The IWSVA Virus, Applets and ActiveX Security, Application Control, Bandwidth Control,
Data Loss Prevention, HTTP Inspection, Access Quota, URL-Filtering, and HTTPS decryption
policies work by applying a set of rules to an account. Together they are called a policy.
-
An account defines the "who"—which users or user groups the policy will affect.
-
A rule defines the "what" and "when"—which URL categories will be restricted, and at what
times.
Global Policies
A global policy is one that, by default, applies to all users of the LAN. Global policies
are available for Advanced Threat Protection, Application Control, Bandwidth Control,
Data Loss Prevention, HTTP Inspection, Applets and ActiveX Security, and URL Filtering,
and HTTPS decryption.
Per-Policy Exception List
For granular configuration, you can configure an exception list for each policy. In
addition, you can specify that IWSVA bypass virus scans and compressed file handling
actions for the exception list.
Policy Queries
When a new policy is added to the client, administrators might find that the policy
is not functioning correctly. You might also like to determine which policy is currently
functioning on the client server. The policy query feature is designed to help you
discover how many policies are currently functioning on a client.
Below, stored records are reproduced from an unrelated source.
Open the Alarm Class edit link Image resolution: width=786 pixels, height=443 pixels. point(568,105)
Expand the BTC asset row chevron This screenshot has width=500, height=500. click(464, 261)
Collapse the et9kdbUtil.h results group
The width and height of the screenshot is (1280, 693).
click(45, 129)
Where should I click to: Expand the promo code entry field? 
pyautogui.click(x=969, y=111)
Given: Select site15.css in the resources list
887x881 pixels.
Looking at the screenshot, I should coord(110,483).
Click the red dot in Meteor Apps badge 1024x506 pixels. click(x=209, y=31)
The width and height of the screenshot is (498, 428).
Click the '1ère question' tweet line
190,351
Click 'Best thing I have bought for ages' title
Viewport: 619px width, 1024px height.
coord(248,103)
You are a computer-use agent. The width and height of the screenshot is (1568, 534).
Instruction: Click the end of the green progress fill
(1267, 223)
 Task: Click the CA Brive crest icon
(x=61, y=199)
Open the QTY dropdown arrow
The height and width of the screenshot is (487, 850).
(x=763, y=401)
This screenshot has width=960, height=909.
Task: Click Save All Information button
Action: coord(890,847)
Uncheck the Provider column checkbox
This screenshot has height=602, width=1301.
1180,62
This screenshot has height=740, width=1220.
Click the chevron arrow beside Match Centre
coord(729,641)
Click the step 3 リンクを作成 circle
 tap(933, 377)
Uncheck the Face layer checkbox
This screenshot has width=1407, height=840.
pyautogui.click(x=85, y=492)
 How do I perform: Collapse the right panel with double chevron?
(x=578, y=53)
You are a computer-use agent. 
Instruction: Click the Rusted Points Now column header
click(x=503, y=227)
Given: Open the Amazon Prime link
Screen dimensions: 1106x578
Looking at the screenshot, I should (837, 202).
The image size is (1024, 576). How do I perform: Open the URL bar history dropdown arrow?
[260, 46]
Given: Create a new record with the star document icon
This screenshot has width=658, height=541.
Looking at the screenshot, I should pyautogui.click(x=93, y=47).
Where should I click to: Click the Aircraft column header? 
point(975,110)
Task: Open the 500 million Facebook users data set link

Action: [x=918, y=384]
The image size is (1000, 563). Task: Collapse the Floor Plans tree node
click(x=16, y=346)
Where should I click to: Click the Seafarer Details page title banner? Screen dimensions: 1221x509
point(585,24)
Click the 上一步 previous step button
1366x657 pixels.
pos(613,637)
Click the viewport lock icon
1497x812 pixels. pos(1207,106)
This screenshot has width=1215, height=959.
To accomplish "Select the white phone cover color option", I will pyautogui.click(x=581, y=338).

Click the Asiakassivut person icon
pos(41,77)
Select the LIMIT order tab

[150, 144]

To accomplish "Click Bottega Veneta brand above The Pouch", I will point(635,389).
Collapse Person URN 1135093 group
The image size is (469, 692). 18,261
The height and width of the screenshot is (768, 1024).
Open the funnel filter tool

Using the policy queries is as simple as entering a client’s IP address or a username
in the search box and clicking the Search icon.
After clicking the Search icon IWSVA provides the query result grouped by the policy
type and sorted by the order. This feature is best suited for administrators who need
an overview or summary of the policies used in IWSVA, and a list of those policies
that can be found in the violation logs.
Every policy has a "notes" field, and administrators can use the field to store detailed
information about the policy.
Setting Priorities
When evaluating a URL, Web site or application, the internal IWSVA policy manager
identifies which users are affected by the policy. If more than one policy applies,
and if a user falls under more than one matching policy, IWSVA will apply the policy
with the highest priority.
For example, say you have a quota of 25MB per day for all users in the organization.
You create a policy to include the entire company. However, you know that certain
members of the Marketing department need to be able to send and receive (FTP over
HTTP) very large graphic files. You can accommodate both sets of needs by creating
a 100MB per day policy for marketing and assigning it a higher priority (for example
1) than the 25MB per day policy.
Multi-IWSVA Environment
If you have set up multiple instances of IWSVA to work together, and share the same IWSVA database, the policy list and priorities of all instances will be the same
after you deploy the new policy or changes.